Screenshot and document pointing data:

================

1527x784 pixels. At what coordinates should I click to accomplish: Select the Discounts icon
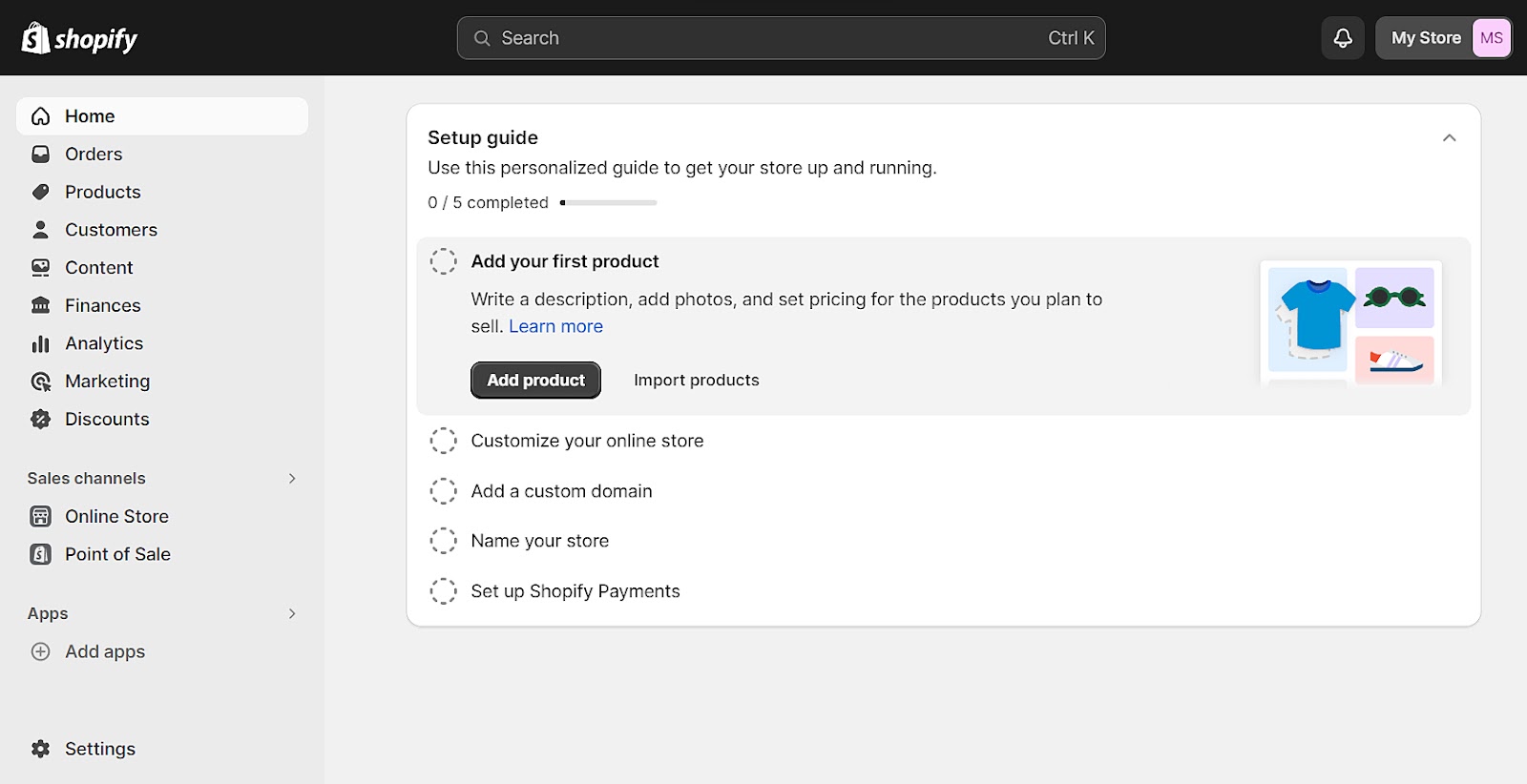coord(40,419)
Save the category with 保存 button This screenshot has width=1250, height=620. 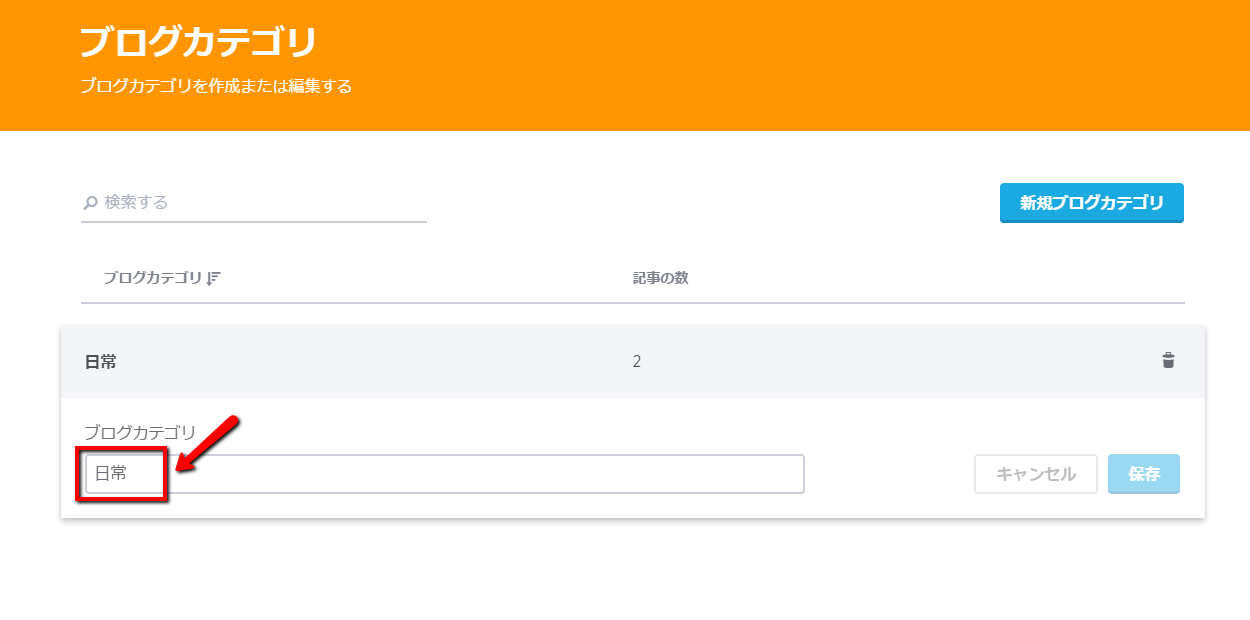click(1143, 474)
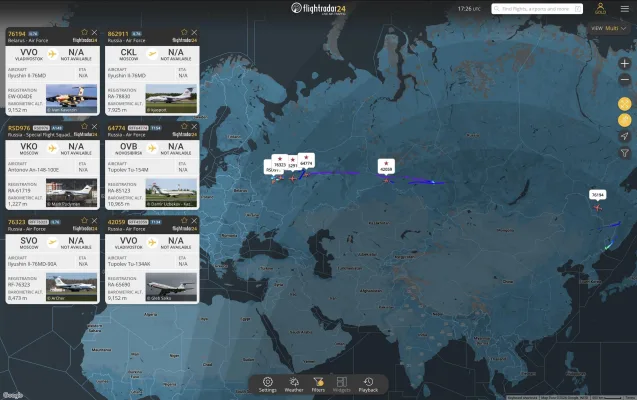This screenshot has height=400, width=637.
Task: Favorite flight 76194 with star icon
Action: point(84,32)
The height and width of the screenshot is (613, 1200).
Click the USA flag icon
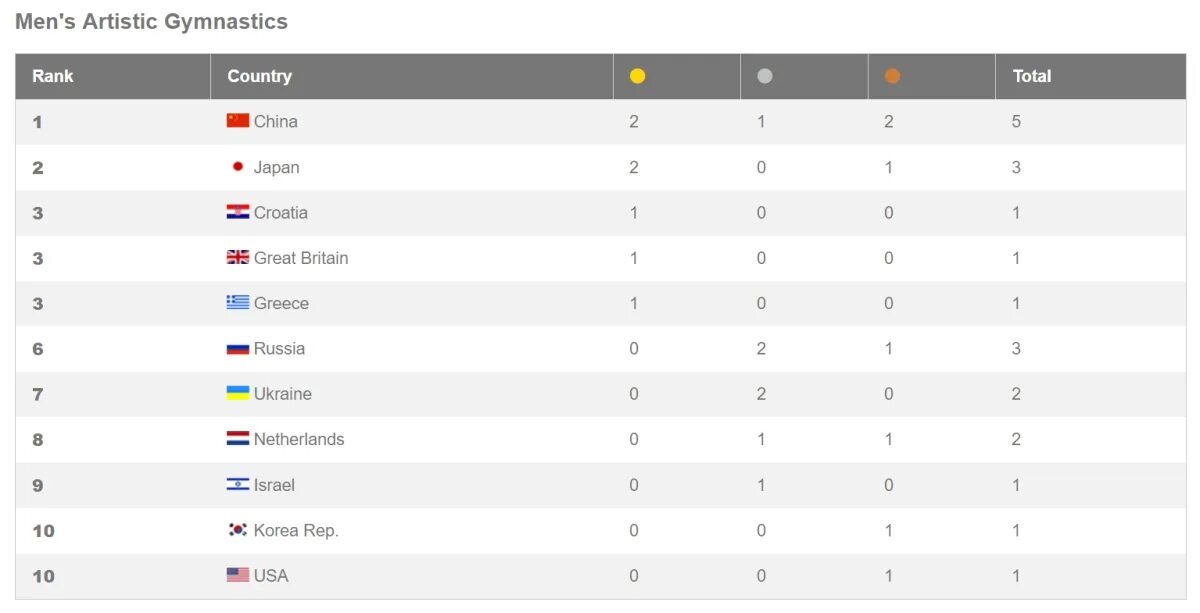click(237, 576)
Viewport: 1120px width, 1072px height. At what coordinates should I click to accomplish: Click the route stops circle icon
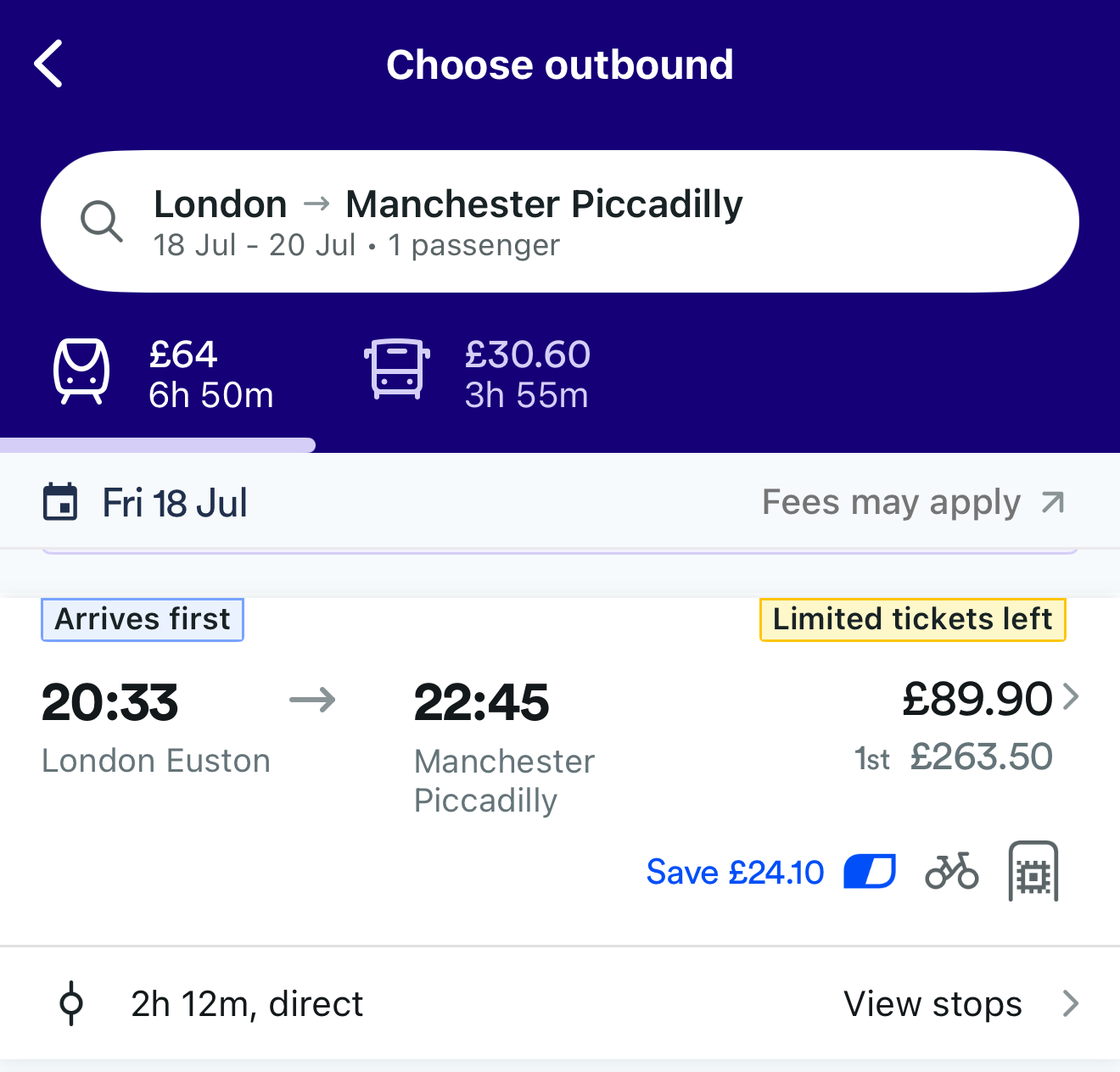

================

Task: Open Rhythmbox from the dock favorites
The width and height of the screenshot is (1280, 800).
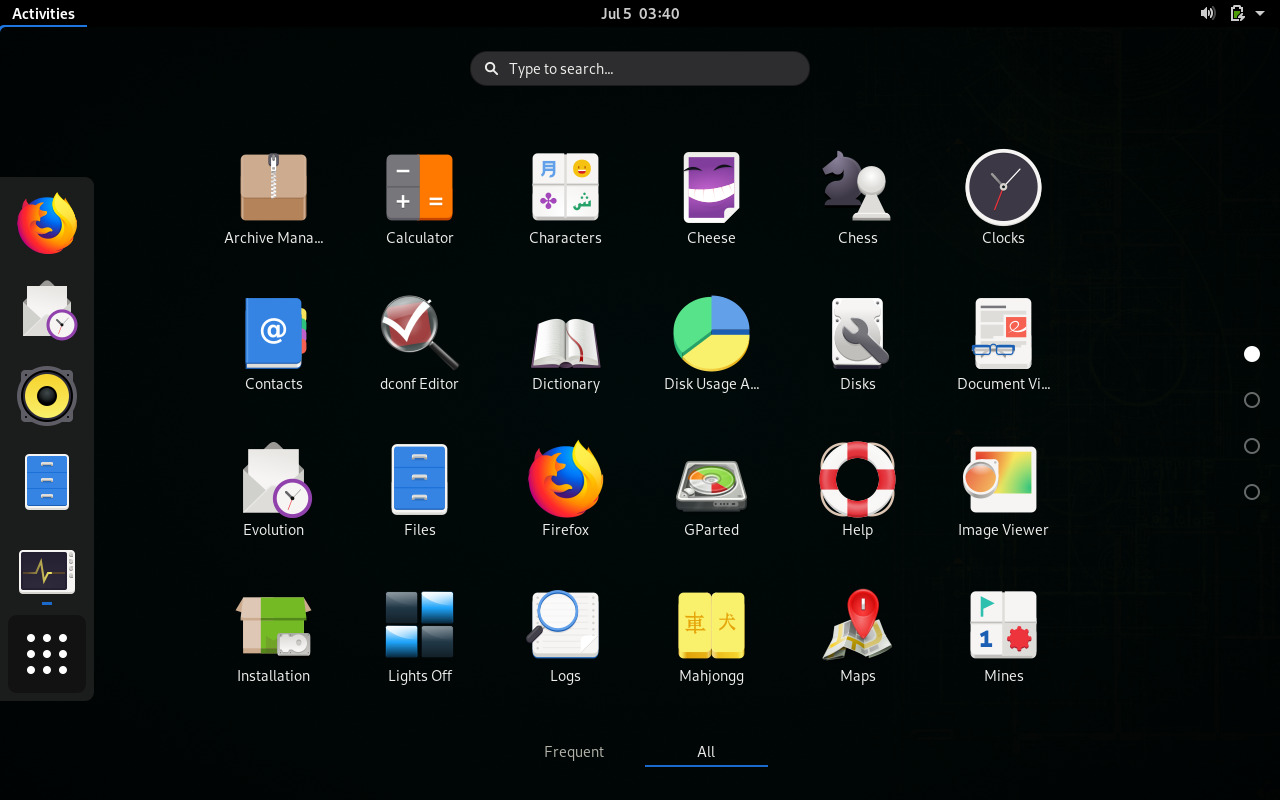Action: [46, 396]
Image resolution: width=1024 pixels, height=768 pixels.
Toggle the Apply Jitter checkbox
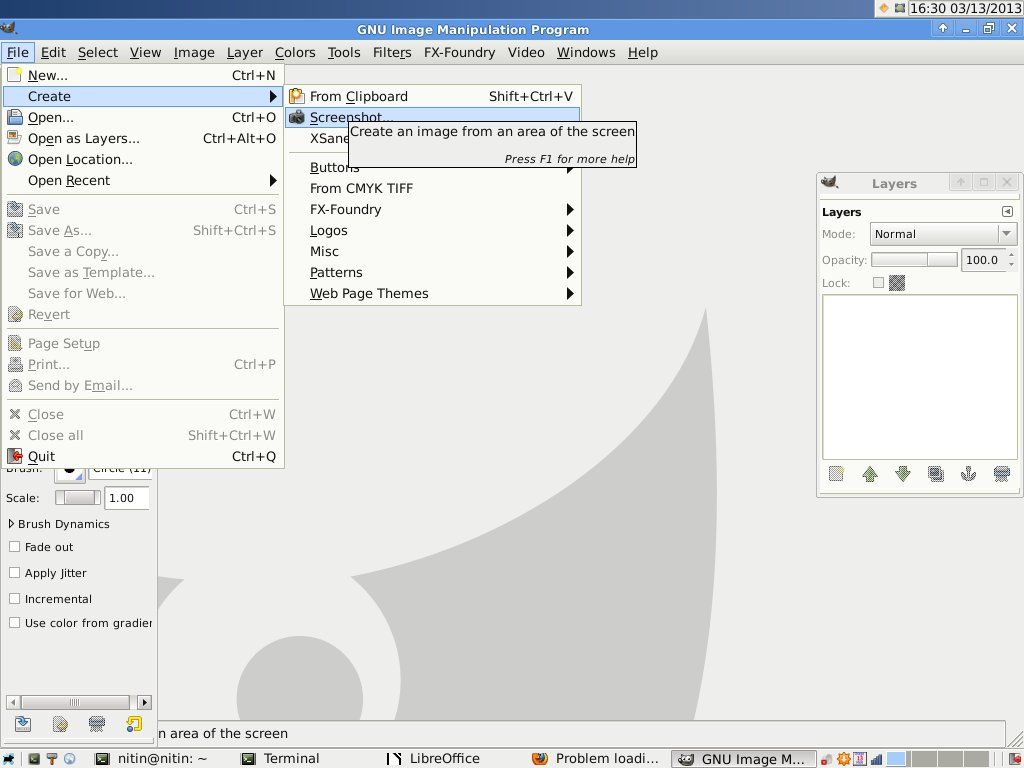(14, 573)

================

▶ **GIVEN INSTRUCTION**
Please rewrite the lines between the line holding "The height and" and the line holding "Viewport: 1120px width, 1072px", inclusive, changing "icon" to "symbol" and leaving the pictures out.

▶ **EXERCISE RESULT**
The height and width of the screenshot is (613, 1200).
Click the USA flag symbol
click(237, 576)
Viewport: 1120px width, 1072px height. At what coordinates should I click to accomplish: Click the route stops circle symbol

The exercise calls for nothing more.